Ildefonso Falcones a Messina per presentare il suo ultimo romanzo, “La regina scalza”.

Ildefonso Falcones a Messina per presentare il suo ultimo romanzo, “La regina scalza”.

Laura Giacobbe

Ildefonso Falcones a Messina per presentare il suo ultimo romanzo, “La regina scalza”.

venerdì 30 Maggio 2014 - 10:19

Un incontro stimolante quello tra il pubblico messinese e questo personaggio dalla personalità carismatica, dinamico ed attento alle problematiche sociali, tanto passate quanto attuali.

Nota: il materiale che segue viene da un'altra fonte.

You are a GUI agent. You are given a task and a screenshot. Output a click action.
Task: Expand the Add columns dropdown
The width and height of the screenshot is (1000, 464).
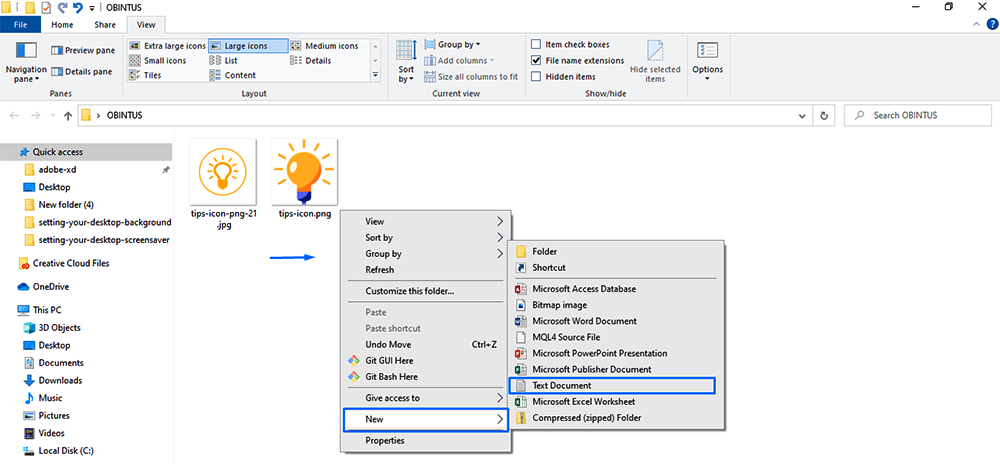click(462, 61)
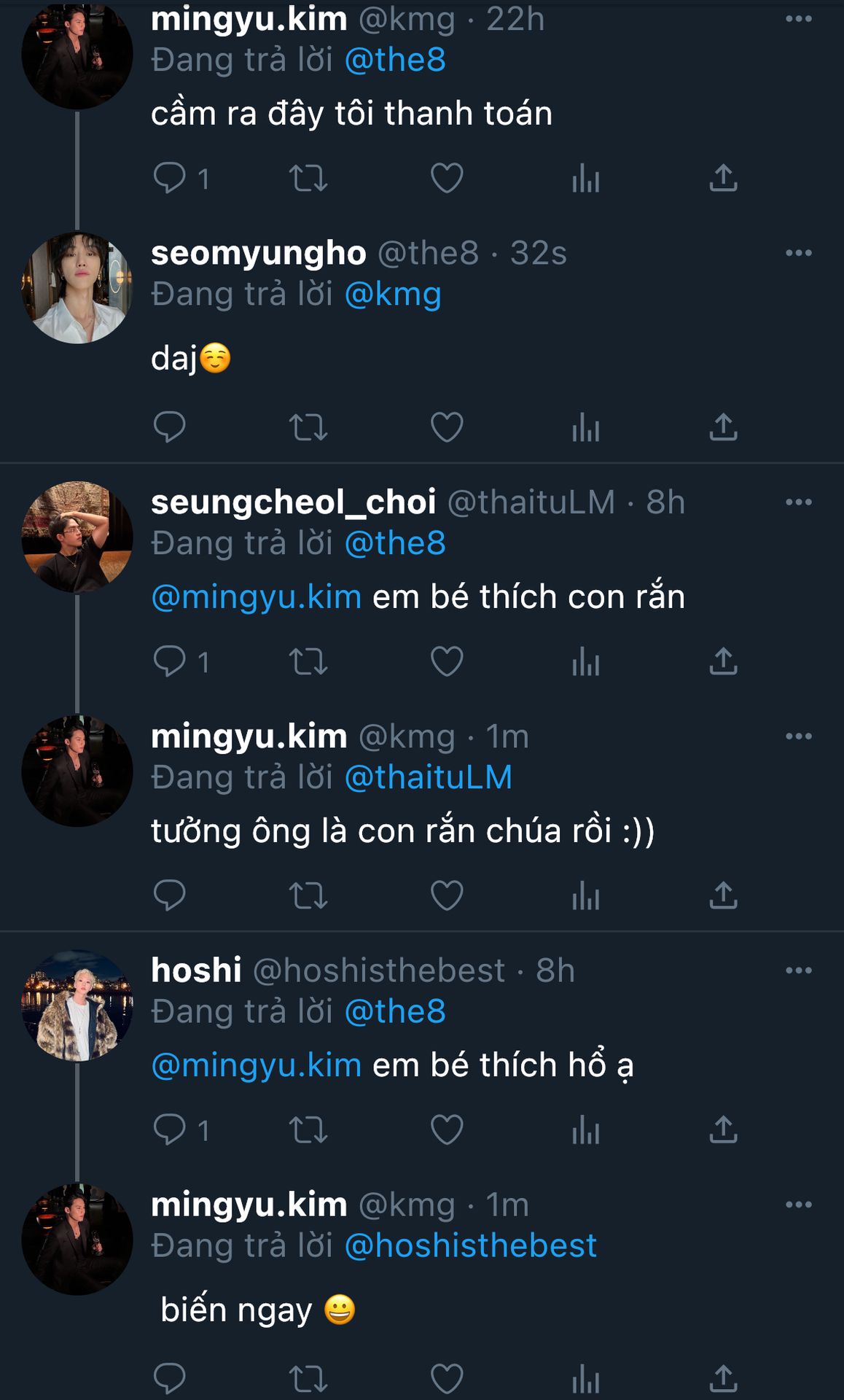
Task: Open more options on hoshi's tweet
Action: [x=798, y=971]
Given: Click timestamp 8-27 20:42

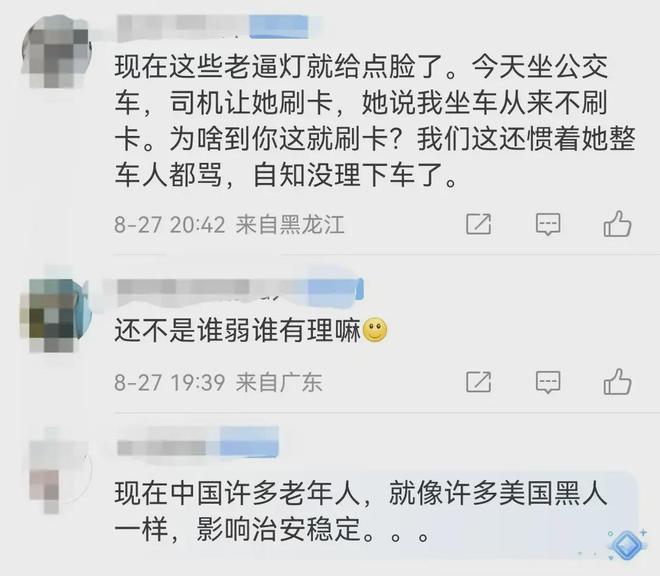Looking at the screenshot, I should (170, 224).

Mercoledì pomeriggio, a partire dalle 18:30, l’aula magna del liceo F. Maurolico si è fatta sede di un evento d’eccezione: si è trattato dell’incontro con Ildefonso Falcones, scrittore spagnolo di fama internazionale, autore dei due romanzi di successo “La cattedrale del mare” e “La mano di Fatima”. L’evento, organizzato dalla libreria Mondadori in collaborazione con il giornalista Francesco Musolino, ha potuto vantare un’ampia ed entusiasta partecipazione di pubblico.
Dopo un’incisiva introduzione da parte della professoressa Carmelita Paradiso, che ha ricordato l’affinità storico-culturale esistente tra Spagna ed Italia, l’autore, affiancato dall’impeccabile interprete Rossana Ottolini e sollecitato dalle domande di Musolino, ha avuto modo di presentare il suo ultimo, attesissimo romanzo.
“La regina scalza”, questo il titolo dell’opera, è un romanzo di passioni forti, una “commovente storia di amicizia, amore e vendetta”. Al centro del nucleo narrativo, il forte legame tra due donne: Caridad, una schiava africana sfuggita fortuitamente al lavoro nelle piantagioni di cotone, e Milagros, la bella gitana che vive nel sobborgo sivigliano di Triana. Due figure affascinanti con alle spalle un passato ed una cultura diversi. E proprio questa diversità che l’autore ci vuole raccontare, quella di due culture differenti rese simili e vicine da un comune destino di gruppi emarginati, all’interno di una società capace solo di disprezzarli o di strumentalizzarli per i propri fini. La regina scalza è la storia dello sfruttamento degli schiavi africani nelle grandi piantagioni americane, ma è anche la storia della persecuzione della comunità gitana, che il governo spagnolo nel XVIII secolo cercò di estirpare come un’epidemia dal proprio sacro suolo, separando le donne dagli uomini, recludendo le prime e costringendo i secondi ai lavori forzati. I tumulti ardenti di un epoca travagliata fanno da sfondo a questa storia, condensati tra le note violente, aspre ed appassionate del flamenco. Il canto è sempre presente, come una presenza costante che accompagna la lettura, conforto contro la nostalgia, ma anche rivendicazione forte di un’identità negata, che l’autore riesce a farci percepire fino a farci sentire parte di essa.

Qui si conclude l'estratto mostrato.